Of course, one lesson from Cummings is that it is possible – and may indeed be wiser – to practice radicalism without shouting about it. On one level a comprehensive repeal of this sort can actually be spun as a tidying-up exercise. As this piece on the LSE blog notes:

“Repealing the Act will be a tidying-up exercise removing ineffective legislation, not a major constitutional change. It will merely bring the de jure situation back into alignment with the de facto. Supporters of fixed-term parliaments may regret the Act’s demise. But in truth, it has proved largely toothless, containing the means by which it could readily be circumvented.”

The Government’s response to the report by the Public Administration and Constitutional Affairs Committee (PACAC) can be read in a similar vein. Whilst noting the shortcomings of the legislation, the MPs (led by Will Wragg, a Conservative) come out quite strongly against restoring to the Prime Minister the discretionary power to call elections. The official reply is a four paragraph letter thanking the Committee for highlighting the issues and letting them know that: “Announcements about the Government’s policy intentions will be made in due course.”

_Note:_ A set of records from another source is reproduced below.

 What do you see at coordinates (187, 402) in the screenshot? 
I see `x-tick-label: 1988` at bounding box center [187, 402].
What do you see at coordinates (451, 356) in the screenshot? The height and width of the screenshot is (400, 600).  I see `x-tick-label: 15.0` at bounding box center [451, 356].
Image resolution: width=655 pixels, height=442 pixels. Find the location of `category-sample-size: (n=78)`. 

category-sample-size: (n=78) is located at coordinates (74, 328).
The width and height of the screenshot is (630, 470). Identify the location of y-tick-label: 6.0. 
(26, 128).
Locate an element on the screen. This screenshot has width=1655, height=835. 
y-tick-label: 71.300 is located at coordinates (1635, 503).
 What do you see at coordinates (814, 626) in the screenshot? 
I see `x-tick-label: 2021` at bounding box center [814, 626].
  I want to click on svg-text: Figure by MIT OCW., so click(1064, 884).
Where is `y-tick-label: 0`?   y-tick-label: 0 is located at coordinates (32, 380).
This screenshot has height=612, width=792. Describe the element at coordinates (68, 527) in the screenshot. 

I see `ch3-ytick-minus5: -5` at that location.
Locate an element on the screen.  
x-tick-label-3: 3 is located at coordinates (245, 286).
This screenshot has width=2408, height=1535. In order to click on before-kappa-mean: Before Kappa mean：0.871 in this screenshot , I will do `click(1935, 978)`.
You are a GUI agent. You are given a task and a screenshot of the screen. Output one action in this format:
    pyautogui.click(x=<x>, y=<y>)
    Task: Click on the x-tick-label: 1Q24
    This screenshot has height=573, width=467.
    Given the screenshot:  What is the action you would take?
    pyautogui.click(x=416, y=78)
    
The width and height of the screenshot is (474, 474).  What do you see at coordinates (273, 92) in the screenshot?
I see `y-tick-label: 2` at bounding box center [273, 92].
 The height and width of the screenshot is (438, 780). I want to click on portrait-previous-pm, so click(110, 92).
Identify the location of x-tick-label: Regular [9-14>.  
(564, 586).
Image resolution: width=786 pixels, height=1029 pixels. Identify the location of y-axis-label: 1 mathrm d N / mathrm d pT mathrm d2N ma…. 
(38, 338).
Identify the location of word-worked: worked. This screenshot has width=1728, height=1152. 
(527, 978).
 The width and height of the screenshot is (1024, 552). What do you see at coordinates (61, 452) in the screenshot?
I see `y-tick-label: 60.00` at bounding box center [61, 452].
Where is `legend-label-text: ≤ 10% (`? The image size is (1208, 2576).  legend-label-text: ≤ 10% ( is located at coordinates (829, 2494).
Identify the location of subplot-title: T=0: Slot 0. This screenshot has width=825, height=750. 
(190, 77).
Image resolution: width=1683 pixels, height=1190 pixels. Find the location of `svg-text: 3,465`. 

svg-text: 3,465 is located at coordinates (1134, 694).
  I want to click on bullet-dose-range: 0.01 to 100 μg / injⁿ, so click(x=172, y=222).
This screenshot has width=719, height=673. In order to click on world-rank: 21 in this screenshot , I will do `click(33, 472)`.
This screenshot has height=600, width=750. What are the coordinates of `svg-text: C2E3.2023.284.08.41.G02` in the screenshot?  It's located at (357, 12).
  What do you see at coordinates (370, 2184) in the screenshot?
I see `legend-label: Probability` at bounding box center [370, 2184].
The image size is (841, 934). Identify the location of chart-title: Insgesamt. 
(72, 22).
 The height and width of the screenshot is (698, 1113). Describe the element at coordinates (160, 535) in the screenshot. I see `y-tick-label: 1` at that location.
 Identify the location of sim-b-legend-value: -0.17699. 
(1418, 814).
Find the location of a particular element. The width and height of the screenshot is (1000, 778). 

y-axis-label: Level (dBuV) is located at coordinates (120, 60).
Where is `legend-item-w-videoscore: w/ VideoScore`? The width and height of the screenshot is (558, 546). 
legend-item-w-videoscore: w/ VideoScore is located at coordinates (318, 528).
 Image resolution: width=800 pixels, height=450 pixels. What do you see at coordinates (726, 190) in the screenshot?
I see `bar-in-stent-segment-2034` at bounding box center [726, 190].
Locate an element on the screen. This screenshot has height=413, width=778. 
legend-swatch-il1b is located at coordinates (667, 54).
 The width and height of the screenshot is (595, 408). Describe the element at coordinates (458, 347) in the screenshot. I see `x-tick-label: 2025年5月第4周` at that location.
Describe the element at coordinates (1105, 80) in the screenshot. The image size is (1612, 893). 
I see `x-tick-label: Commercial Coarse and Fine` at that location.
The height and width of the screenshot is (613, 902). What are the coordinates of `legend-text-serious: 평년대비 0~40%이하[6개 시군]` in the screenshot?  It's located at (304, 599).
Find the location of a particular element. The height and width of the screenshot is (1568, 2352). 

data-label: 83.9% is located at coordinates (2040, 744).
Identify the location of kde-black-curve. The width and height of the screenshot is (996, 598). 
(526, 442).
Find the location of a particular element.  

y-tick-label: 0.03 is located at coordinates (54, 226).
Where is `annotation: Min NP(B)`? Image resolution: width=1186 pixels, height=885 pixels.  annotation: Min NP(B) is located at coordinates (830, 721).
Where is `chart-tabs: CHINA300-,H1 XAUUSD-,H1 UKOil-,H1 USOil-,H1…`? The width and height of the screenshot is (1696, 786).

All this suggests – and various sources back this up – that the plan is to revive that discretionary power, rather than adopting a measure to leave it formally, if not always effectively, in the hands of the House. That will be a battle deliberately sought.

Beyond the question of whether or not to restore these powers to the Prime Minister is the question of how this is done. The least controversial way would simply be to set the power to dissolve Parliament (subject to a five-year maximum) in the Prime Minister’s hands via a fresh statute. But another way would be to try and revive the original prerogative power – and there were signals that this was indeed what the authors of the Government’s strategy hoped to do.

Such an approach opens two cans of worms a statute-led strategy does not. First, it means technically re-creating the monarch’s discretionary role in dissolution. Second, it forces the question of whether or not the Royal Prerogative can actually be revived. Each would be welcomed by sections of the conservative constitutional movement, certainly – but does that mean the Government will pick these extra battles?

(Those interested in this second point can get a useful overview of the debate from Section 4 of the above-linked PACAC report. The two schools are essentially that statute law either somehow destroys the prerogative power, which cannot therefore be revived, or either displaces or channels it, with the original ‘raw’ power flowing back into the space created by repeal.)

On the one hand, such a maximalist approach may not be in keeping with a new, less ‘adversarial’ overall approach to governing. But on the other, there are surely few areas where the opposition is more adrift from the electorate. The handful of potential Tory voters who might forsake the Party because it angers progressive constitutional scholars must, if they exist at all, count those scholars as personal friends.

And so we – and the parliamentary joint committee being set up to review the FTPA – await the Government’s promised repeal bill with baited breath. It will be a useful indicator of how much fight this Government still has in it.